MILAN (Reuters Life!) - Anxious consumers may be keeping a tight grip on their wallets but designers at Milan's furniture fair are hopeful their sleek creations will be welcomed into homes worldwide despite the downturn.
Showing pieces from the weird to the chic, the fair -- which calls itself "an antidote to the credit crunch" -- is hosting some 2,700 companies from around the world. Designers are parading decors like a fan that doubles as a small table, regal beds and wacky chairs.
"We are realists. We are not crying but we are responding to the crisis by working on production, offering high quality," said Manlio Armellini, chief executive of fair organizer Cosmit.
"2009 begun at quite a low level, there are signs of a small recovery ... Consumers are worried about the crisis but they more and more are wanting to redecorate parts of their home."
Sales of discretionary items such as furniture have been hit as spending slows. Italy's wood furnishings industry saw a steeper than expected 5.6 percent fall in sales last year to 37.5 billion euros ($49.43 billion), according to Cosmit.
Armellini said he could not give a forecast for the year but said the sector needed to work on exports, which fell 1.7 percent last year to just under 12 billion euros.
Milan, Italy's business capital, has been transformed during the fair as thousands of exhibitors, retailers, designers and reporters descend to see the latest in design. Organizers expect more than 300,000 people to visit the April 22-27 event.
Hopeful that contacts with interested viewers will transform into business, those exhibiting say the key to succeeding in the recession is creativity. "Innovation is right," said Luca Carlo Radice of sleek furniture designer Radice.
Claudio Luti, head of plastic chairmaker Kartell, said: "You need to concentrate, go ahead, invest ... don't act defeated."
Kartell celebrates its 60th birthday this year and new items include a "Ghost Buster" night table and "Fleur de November," a table with a central leg formed of six colored "petals."
With the economy hard enough for established firms, it can be even harder for young designers, who this year presented items such as a seat made out of paper rolls, a table that had ceramic teapots as a stand and a bamboo CD rack.
"It is difficult but it is also a moment to look at what the future of design is," Andrew Peerless, part of a group from the School of the Art Institute of Chicago, who presented a collection entitled "Objects for the age of Obama."

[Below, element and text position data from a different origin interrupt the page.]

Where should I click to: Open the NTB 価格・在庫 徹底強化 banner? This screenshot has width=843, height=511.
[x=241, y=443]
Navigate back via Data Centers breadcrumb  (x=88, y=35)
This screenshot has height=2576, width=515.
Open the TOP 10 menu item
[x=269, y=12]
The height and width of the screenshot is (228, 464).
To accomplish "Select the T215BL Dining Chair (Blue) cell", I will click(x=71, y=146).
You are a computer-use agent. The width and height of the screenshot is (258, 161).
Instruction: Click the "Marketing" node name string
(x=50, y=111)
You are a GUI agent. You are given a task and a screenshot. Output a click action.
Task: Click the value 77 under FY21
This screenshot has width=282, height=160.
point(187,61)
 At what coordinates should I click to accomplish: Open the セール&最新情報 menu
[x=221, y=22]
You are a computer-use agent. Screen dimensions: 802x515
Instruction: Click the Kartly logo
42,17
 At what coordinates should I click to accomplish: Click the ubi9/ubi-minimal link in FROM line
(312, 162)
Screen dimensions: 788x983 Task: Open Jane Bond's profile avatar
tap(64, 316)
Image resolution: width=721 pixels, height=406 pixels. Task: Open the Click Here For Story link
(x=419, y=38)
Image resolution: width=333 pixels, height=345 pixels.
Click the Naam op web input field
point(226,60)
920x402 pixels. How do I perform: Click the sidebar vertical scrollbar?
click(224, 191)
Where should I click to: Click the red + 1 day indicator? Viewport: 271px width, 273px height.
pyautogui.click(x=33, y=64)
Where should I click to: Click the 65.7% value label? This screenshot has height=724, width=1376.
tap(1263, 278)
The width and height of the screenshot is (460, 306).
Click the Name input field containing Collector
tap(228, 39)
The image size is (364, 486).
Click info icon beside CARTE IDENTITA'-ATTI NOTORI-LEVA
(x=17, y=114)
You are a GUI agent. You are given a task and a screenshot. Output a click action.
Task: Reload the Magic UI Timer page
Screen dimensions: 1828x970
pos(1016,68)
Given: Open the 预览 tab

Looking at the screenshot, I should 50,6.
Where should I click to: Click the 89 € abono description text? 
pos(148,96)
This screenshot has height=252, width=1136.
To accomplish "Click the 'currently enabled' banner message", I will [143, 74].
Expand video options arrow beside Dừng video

Their designs included a stool made of up belted newspapers -- with picture of U.S. President Barack Obama -- a wall notepad with a clock for a to-do list and a desk with a see-through table to enforce discipline.
Fashion houses have also put up their own displays this week and have not trimmed on the luxury.
Versace focused on crystal, used with a "wet platinum" finishing technique to give a chaise longue and lamp a luminous mirrored effect. "Of course we're not thinking of going backwards," Chief Executive Giancarlo Di Risio told Reuters when asked about the tough economic environment.
Its home design division closed 2008 with turnover of 75.9 million euros, up 9.3 percent.
At Giorgio Armani, designers sought a sensual line with lizard skin teamed with other materials for a sofa, chaise longue or writing table. Textiles were rich, liquid metal was applied for varnishings and curves replaced sharp edges.
Armani Casa recorded a retail turnover of more than 40 million euros last year, up 10 percent from the previous year.
It plans to open six new sale spaces this year, including a flagship store in Chengdu, China.